━━━━━ Input

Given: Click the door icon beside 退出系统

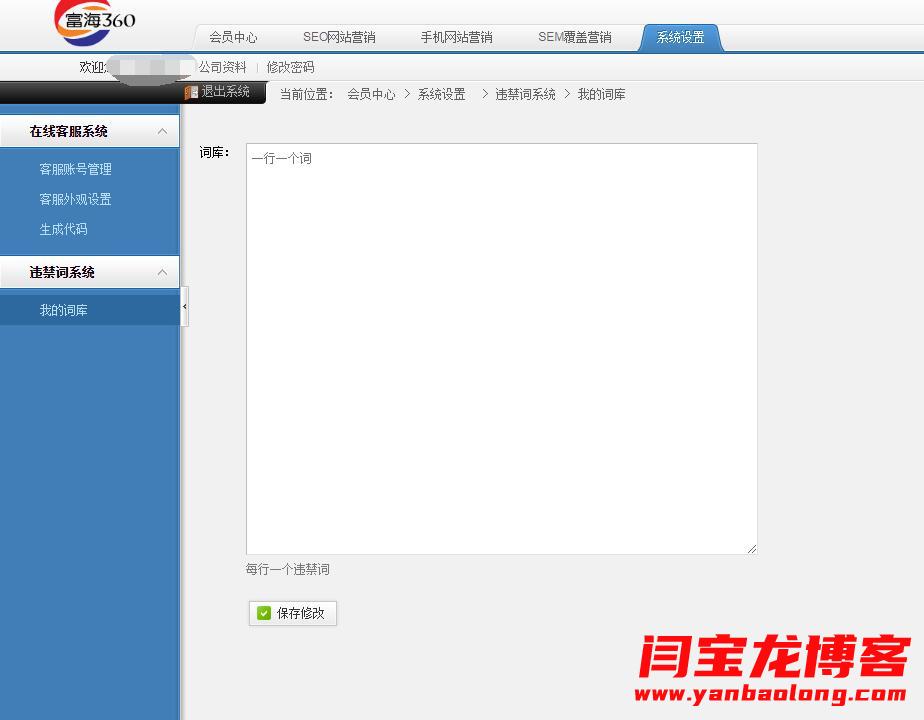Looking at the screenshot, I should [x=191, y=92].
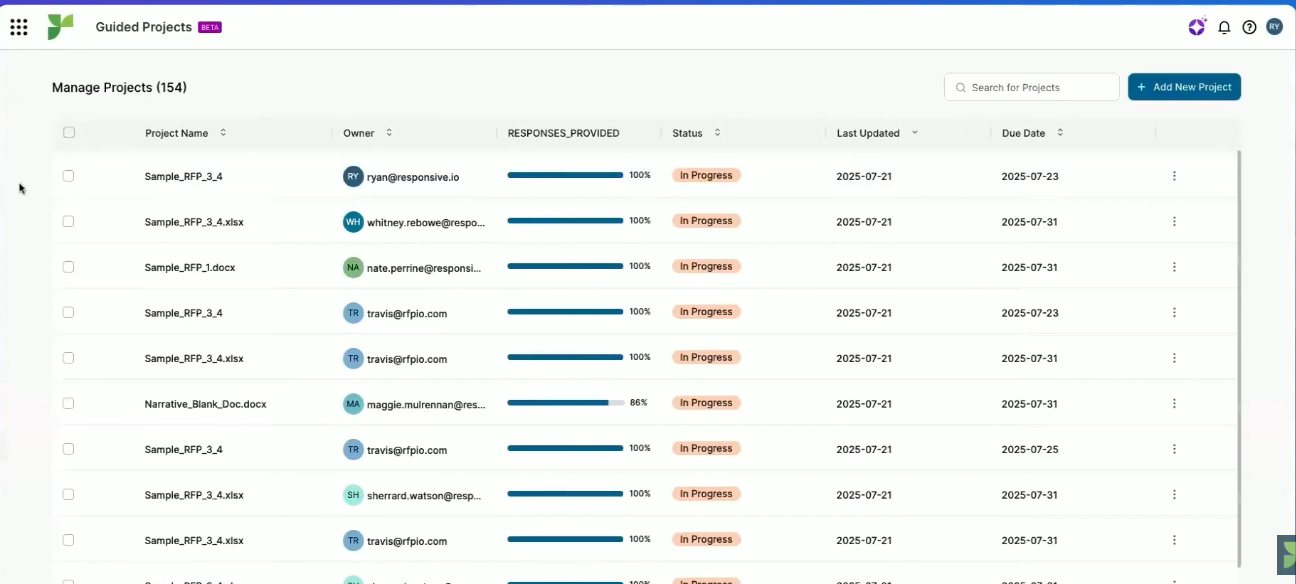Image resolution: width=1296 pixels, height=584 pixels.
Task: Open the notifications bell
Action: tap(1224, 28)
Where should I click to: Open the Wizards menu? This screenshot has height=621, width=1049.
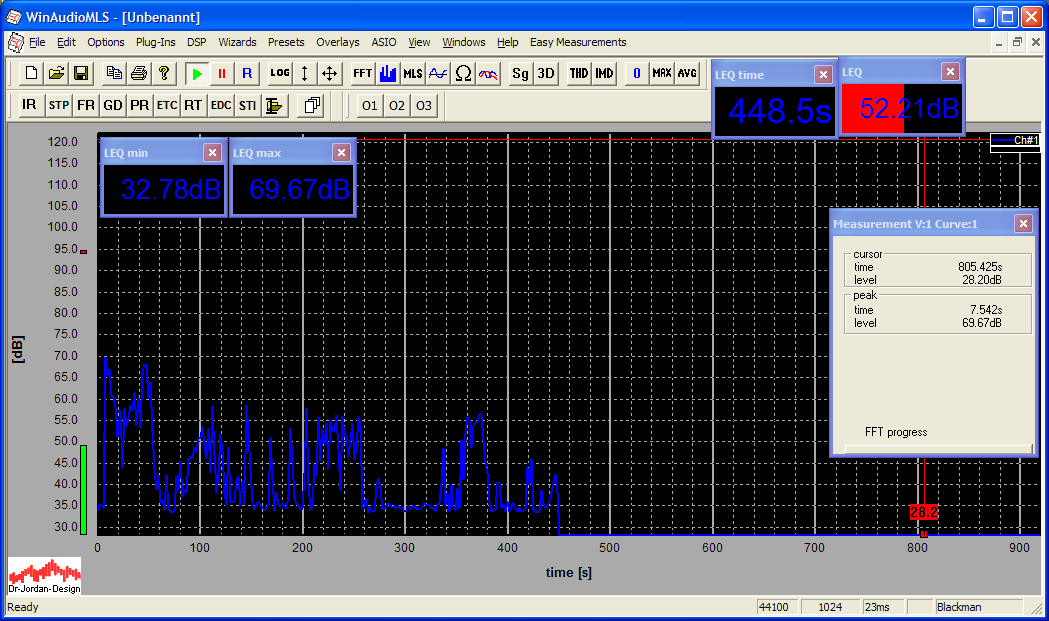click(237, 42)
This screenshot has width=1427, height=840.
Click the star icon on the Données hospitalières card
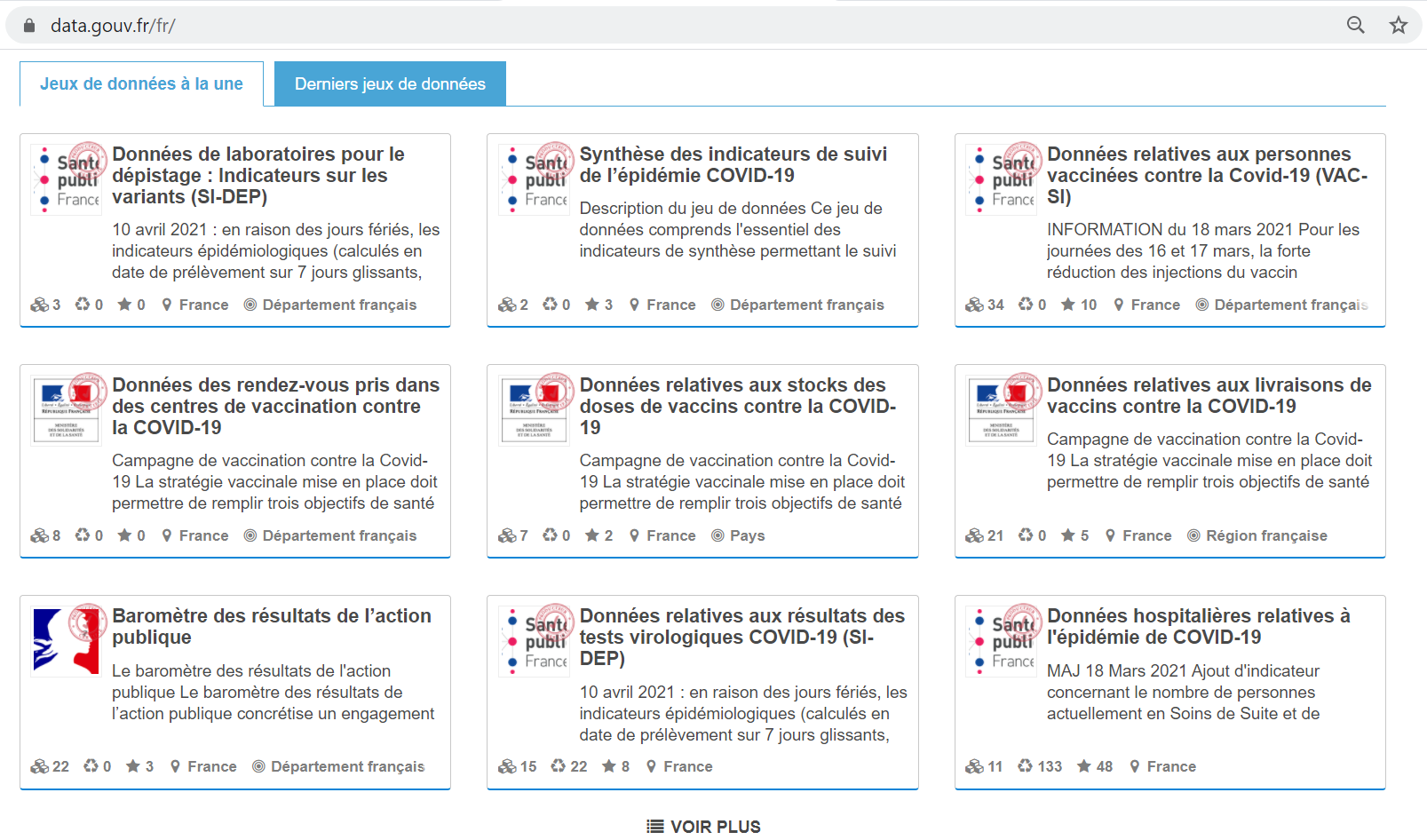[1083, 766]
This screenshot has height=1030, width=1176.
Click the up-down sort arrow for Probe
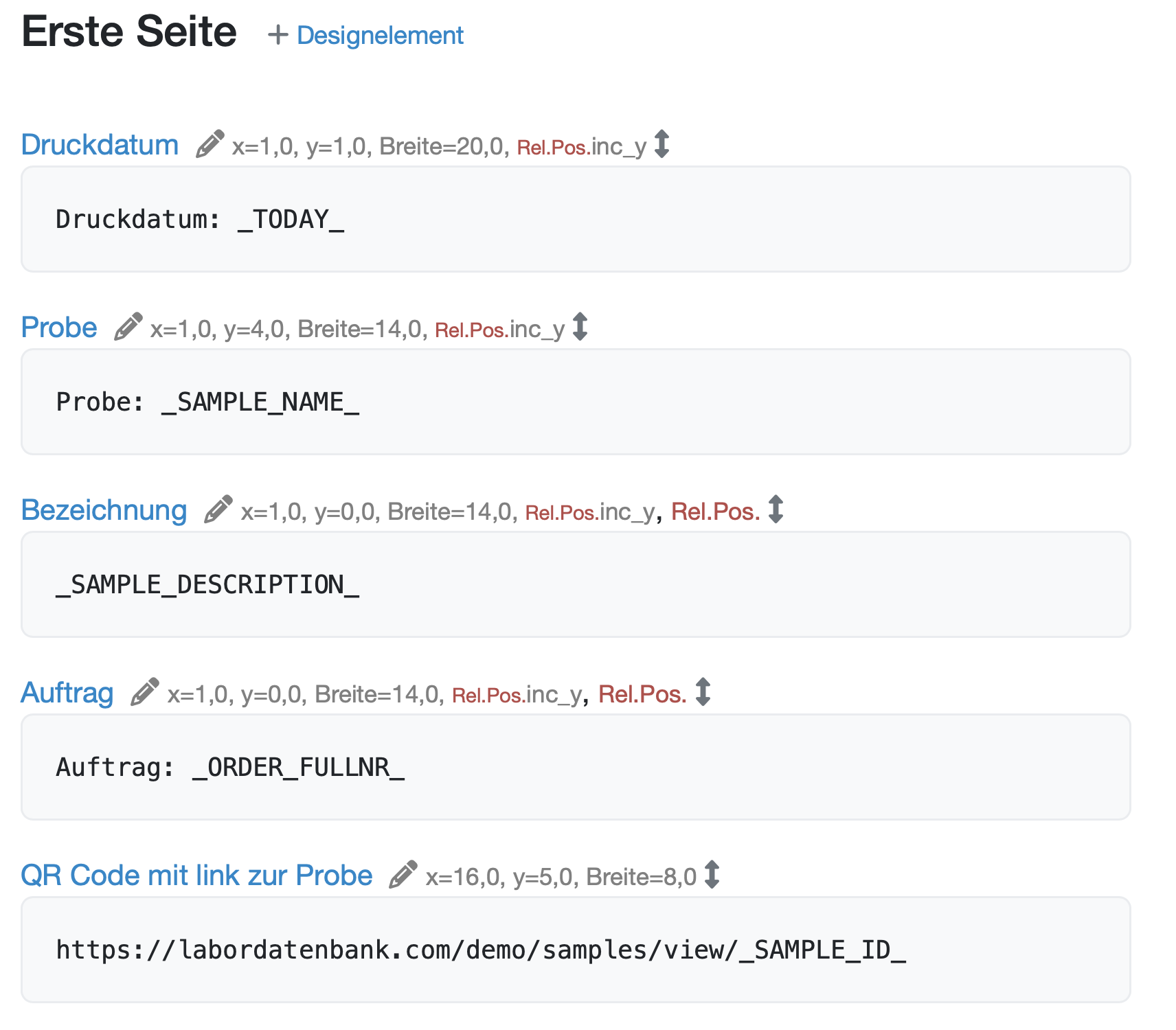[580, 327]
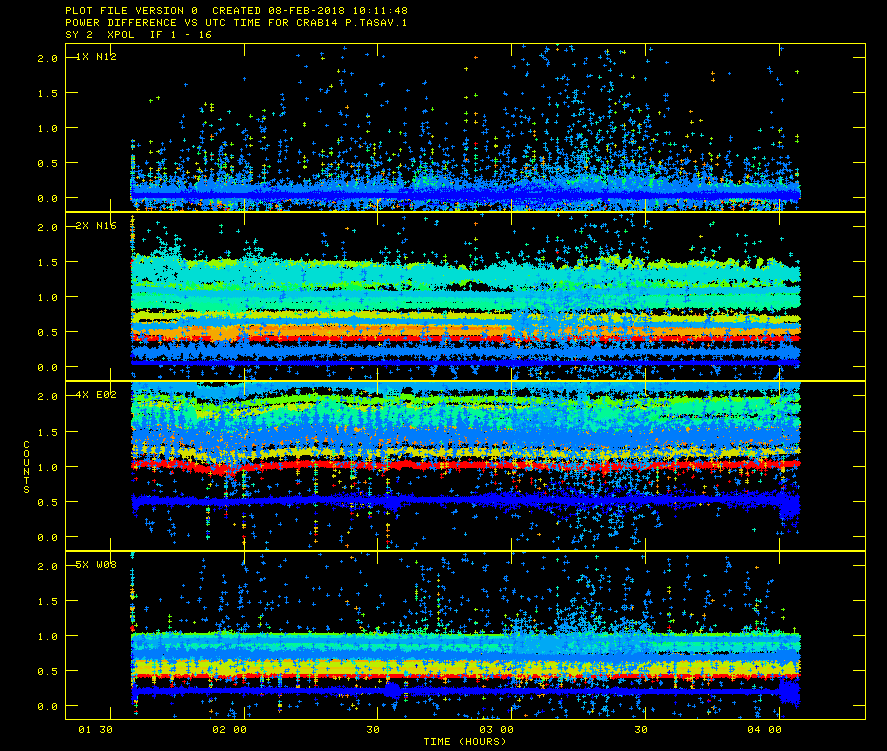Click the 0.0 y-tick label in 5X W08 panel
This screenshot has width=887, height=751.
46,706
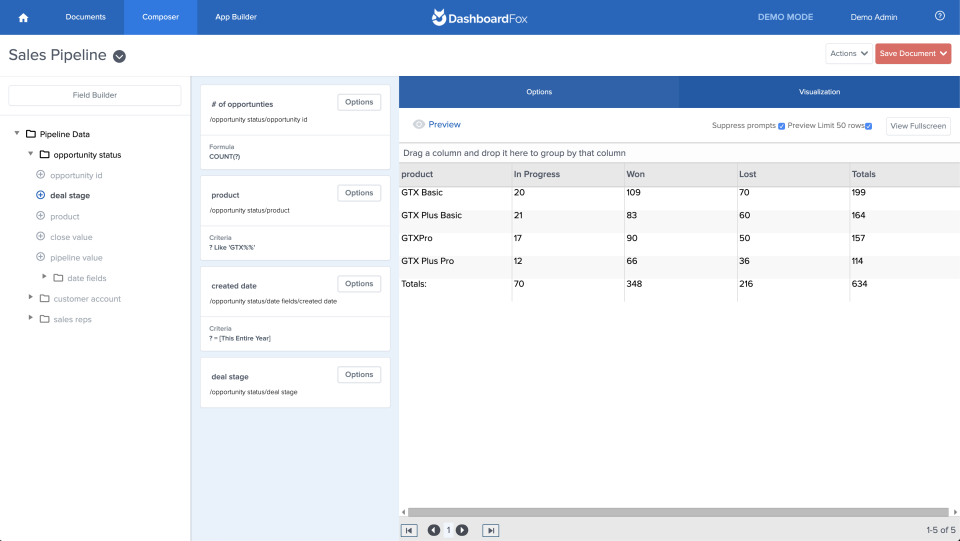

━━━━━━━━━━

■ **Task item**: A verbatim copy of every record is to be produced, and pictures are to be excluded from it.

■ **Result**:
Given: Click the door icon beside 退出系统

Looking at the screenshot, I should [x=191, y=92].
Image resolution: width=1296 pixels, height=584 pixels.
Task: Open the notifications bell
Action: tap(1224, 28)
Where should I click to: Open the Wizards menu? This screenshot has height=621, width=1049.
click(237, 42)
This screenshot has width=1427, height=840.
Click the star icon on the Données hospitalières card
[1083, 766]
This screenshot has height=1030, width=1176.
Click the up-down sort arrow for Probe
[580, 327]
Click the 0.0 y-tick label in 5X W08 panel
This screenshot has width=887, height=751.
46,706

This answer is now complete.